_Problem_: All of the data goes into your copy exactly as written. Images do not.

(Records from a data collection)
______
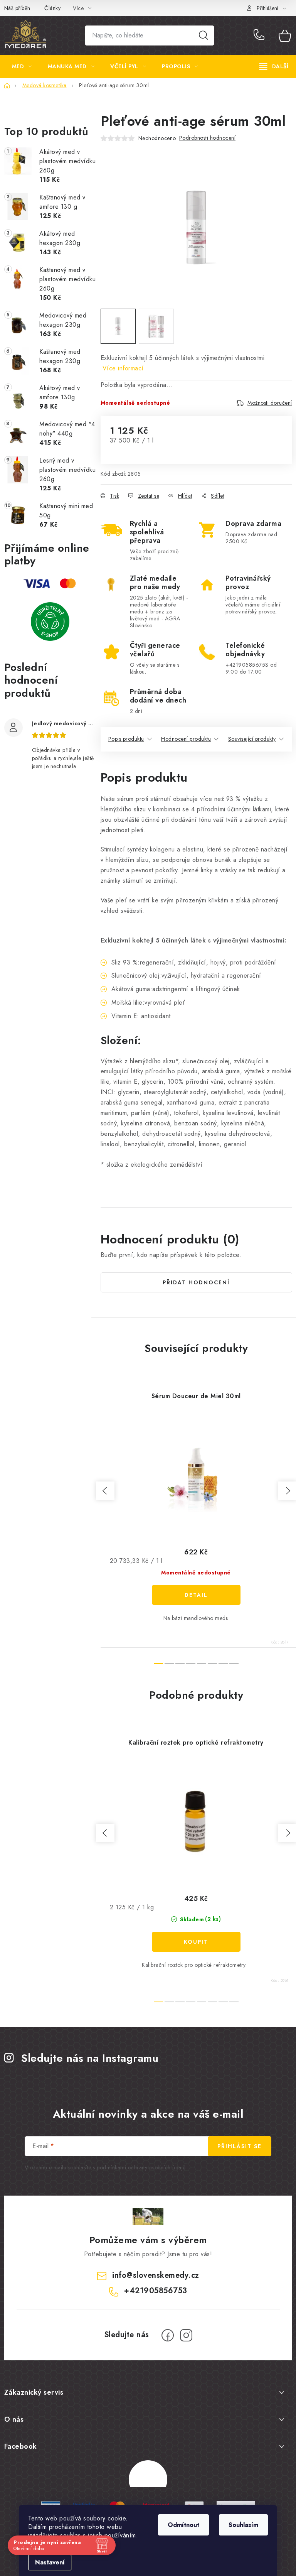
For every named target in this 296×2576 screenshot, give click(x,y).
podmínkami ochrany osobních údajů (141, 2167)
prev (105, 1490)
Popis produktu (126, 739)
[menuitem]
______
_Solution to the problem_:
For every named target in this 296×2576 screenshot, give click(x,y).
podmínkami ochrany osobních údajů (141, 2167)
prev (105, 1490)
Popis produktu (126, 739)
[menuitem]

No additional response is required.